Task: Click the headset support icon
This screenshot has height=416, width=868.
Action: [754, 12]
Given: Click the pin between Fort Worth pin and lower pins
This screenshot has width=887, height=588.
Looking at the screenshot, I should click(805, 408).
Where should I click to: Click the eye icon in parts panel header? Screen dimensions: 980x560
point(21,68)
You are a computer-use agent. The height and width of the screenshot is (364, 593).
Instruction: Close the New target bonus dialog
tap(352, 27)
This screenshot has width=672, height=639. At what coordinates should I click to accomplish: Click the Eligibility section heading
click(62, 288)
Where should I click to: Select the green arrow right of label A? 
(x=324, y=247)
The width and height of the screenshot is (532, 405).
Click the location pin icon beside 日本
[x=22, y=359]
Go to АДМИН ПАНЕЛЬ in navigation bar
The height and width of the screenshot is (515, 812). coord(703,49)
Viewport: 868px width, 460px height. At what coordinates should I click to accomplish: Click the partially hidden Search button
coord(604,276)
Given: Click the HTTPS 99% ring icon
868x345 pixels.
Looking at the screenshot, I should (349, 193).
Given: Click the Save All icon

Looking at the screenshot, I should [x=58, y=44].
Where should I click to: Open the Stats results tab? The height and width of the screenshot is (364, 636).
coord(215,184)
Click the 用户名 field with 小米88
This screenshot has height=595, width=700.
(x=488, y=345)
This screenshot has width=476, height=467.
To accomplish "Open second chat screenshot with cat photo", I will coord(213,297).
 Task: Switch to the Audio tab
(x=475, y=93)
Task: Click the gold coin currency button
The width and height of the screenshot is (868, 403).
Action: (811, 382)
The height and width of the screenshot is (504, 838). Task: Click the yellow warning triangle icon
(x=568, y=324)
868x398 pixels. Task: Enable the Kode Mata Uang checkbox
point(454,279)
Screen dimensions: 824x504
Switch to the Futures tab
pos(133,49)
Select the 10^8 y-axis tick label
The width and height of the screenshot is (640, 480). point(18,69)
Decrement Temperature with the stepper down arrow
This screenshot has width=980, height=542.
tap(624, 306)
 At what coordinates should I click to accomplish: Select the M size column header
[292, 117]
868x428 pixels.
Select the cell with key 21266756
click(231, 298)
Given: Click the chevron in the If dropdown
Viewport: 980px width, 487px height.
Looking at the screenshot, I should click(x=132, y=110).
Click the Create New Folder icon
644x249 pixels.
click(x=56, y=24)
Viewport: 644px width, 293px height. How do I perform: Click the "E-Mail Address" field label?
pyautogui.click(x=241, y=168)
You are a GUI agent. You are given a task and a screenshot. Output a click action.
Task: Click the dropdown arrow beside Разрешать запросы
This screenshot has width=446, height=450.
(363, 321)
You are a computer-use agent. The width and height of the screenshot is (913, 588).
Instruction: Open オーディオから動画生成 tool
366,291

:::::

### ASSIGNMENT
Copy exactly the lines above, from the one containing "Decrement Temperature with" through the very last line.

### SOLUTION FOR THIS TASK
Decrement Temperature with the stepper down arrow
This screenshot has width=980, height=542.
tap(624, 306)
 At what coordinates should I click to accomplish: Select the M size column header
[292, 117]
868x428 pixels.
Select the cell with key 21266756
click(231, 298)
Given: Click the chevron in the If dropdown
Viewport: 980px width, 487px height.
Looking at the screenshot, I should click(x=132, y=110).
Click the Create New Folder icon
644x249 pixels.
click(x=56, y=24)
Viewport: 644px width, 293px height. How do I perform: Click the "E-Mail Address" field label?
pyautogui.click(x=241, y=168)
You are a GUI agent. You are given a task and a screenshot. Output a click action.
Task: Click the dropdown arrow beside Разрешать запросы
This screenshot has width=446, height=450.
(363, 321)
You are a computer-use agent. The width and height of the screenshot is (913, 588).
Instruction: Open オーディオから動画生成 tool
366,291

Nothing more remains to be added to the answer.